On 23 April 2018, the European Commission published a proposal for a Directive on the protection of whistleblowers reporting on breaches of EU law, accompanied by an explanatory memorandum.

The Directive

The intention behind the proposal is to harmonise the minimum level of protection available to whistleblowers across the EU. It reflects the Commission’s view that whistleblowers can play an important role in exposing breaches of EU law, but they will often resist coming forward for fear of the legal and financial consequences which may occur. At present, legal protection for whistleblowers is fragmented and, in the Commission’s view, insufficient. In its explanatory memorandum, the Commission talks of ‘missed opportunities’ for preventing and detecting breaches of EU law where certain Member States currently have a lack of protection and argues that the harmonisation brought about by the draft Directive will contribute toward improving the business environment, increasing fairness in taxation and promoting labour rights.

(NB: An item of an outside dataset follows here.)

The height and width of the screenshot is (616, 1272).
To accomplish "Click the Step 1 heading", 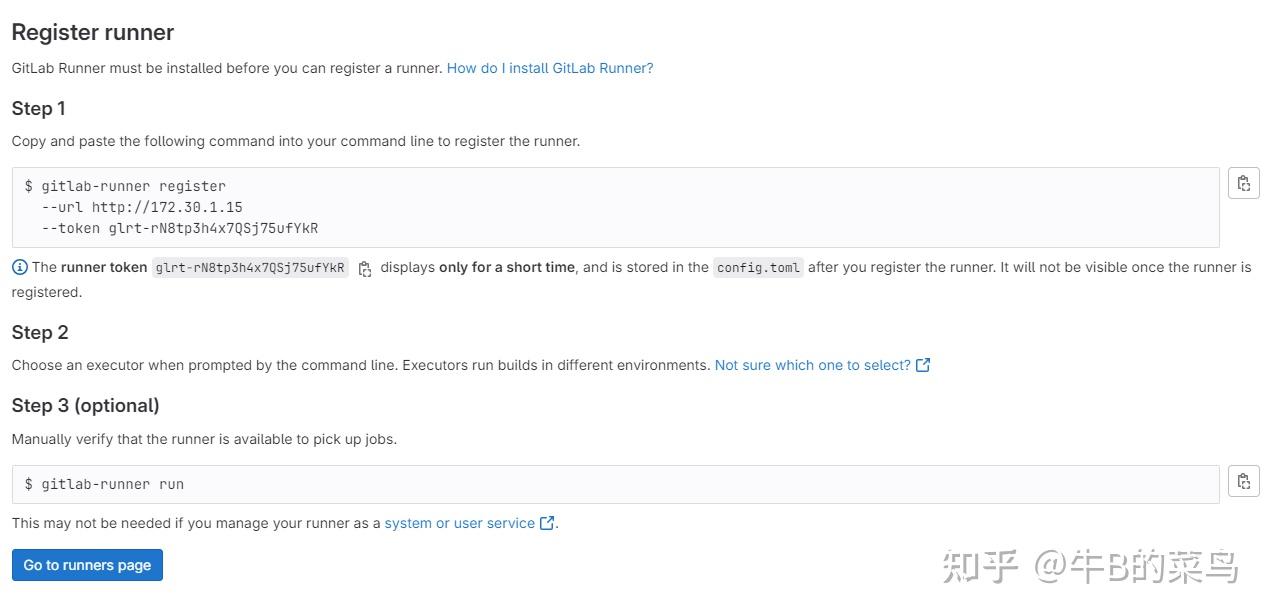I will 38,108.

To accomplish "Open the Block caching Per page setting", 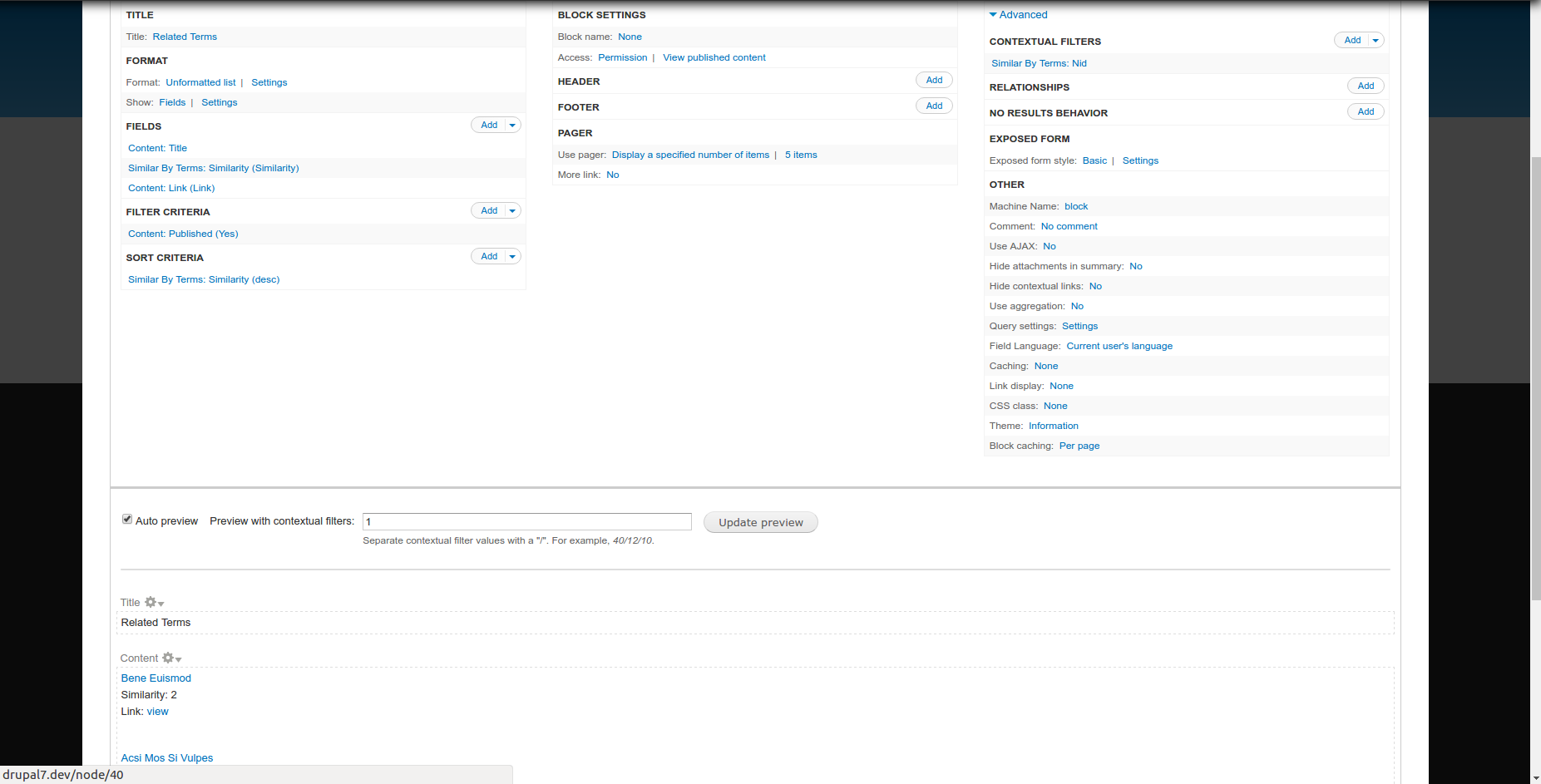I will coord(1079,446).
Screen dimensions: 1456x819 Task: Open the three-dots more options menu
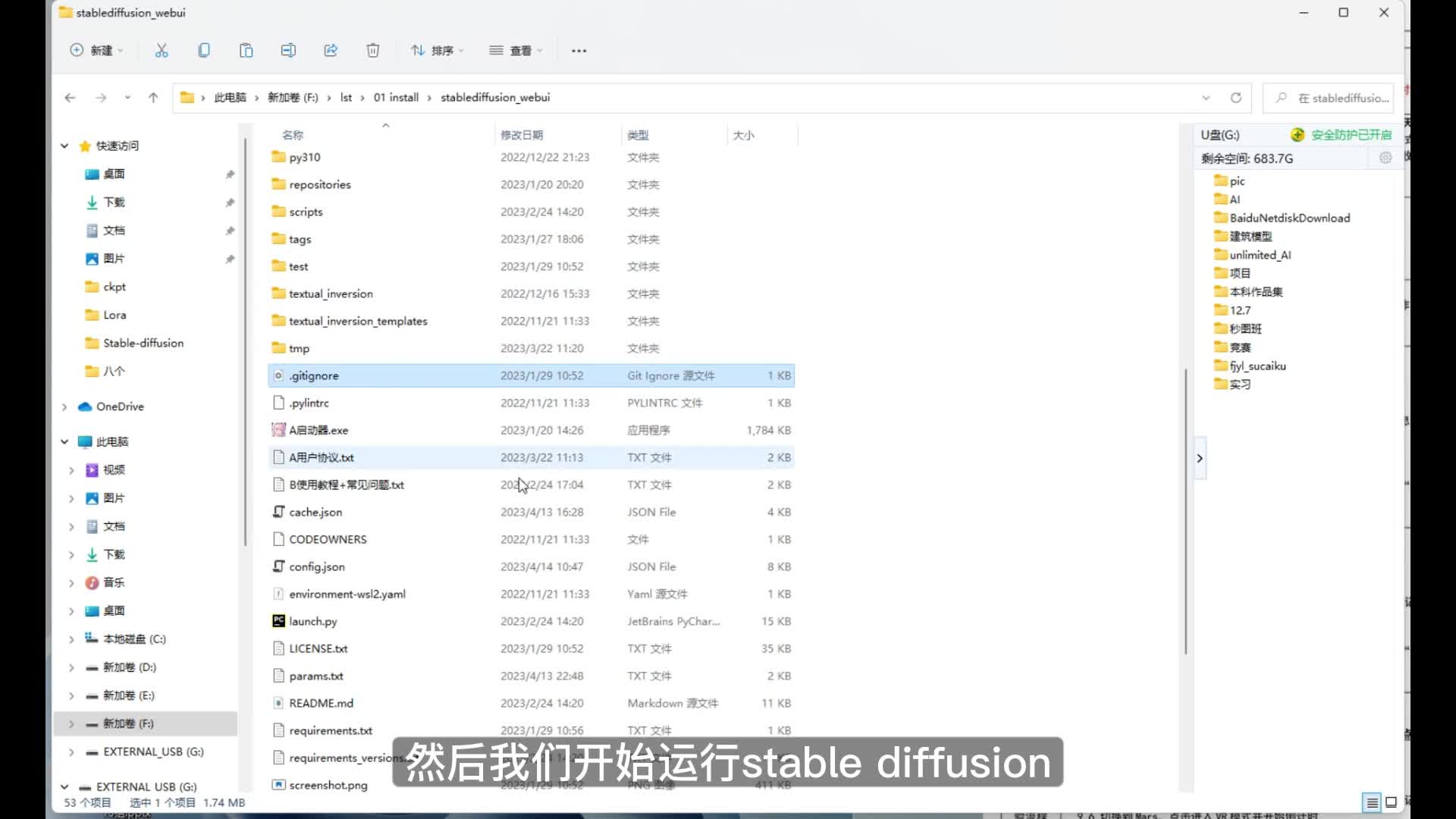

The draft Directive applies to reports of breaches across a wide range of EU areas of law, including the protection of privacy and personal data, and security of network and information. It creates an obligation to establish internal channels and procedures to handle reports made by whistleblowers, which applies to entities that meet the prescribed thresholds. For those entities in the private sector, the threshold is 50 or more employees, or an annual turnover of EUR 10 million or more, although this does not apply to businesses offering financial services, for which there is no minimum threshold. Entities in the public sector will be caught if they are involved in state or regional administration, if they are responsible for municipalities with more than 10,000 inhabitants or if they are otherwise governed by public law.

New protections for whistleblowers

The protections afforded under the proposal are granted to individuals who acquire information on violations of EU law in a ‘work related context’. This gives the draft Directive a broad scope, covering not only employees, but also other categories of individuals such as volunteers, shareholders and job applicants.

The draft Directive grants protection to such individuals where they have reasonable grounds to believe that the information reported was true at the time of reporting and where the information falls within the scope of the draft Directive. Whistleblowers meeting these criteria are protected from any form of retaliation, including, to name but a few examples: suspension, demotion or withholding of promotion, any financial penalty or a transfer of duties.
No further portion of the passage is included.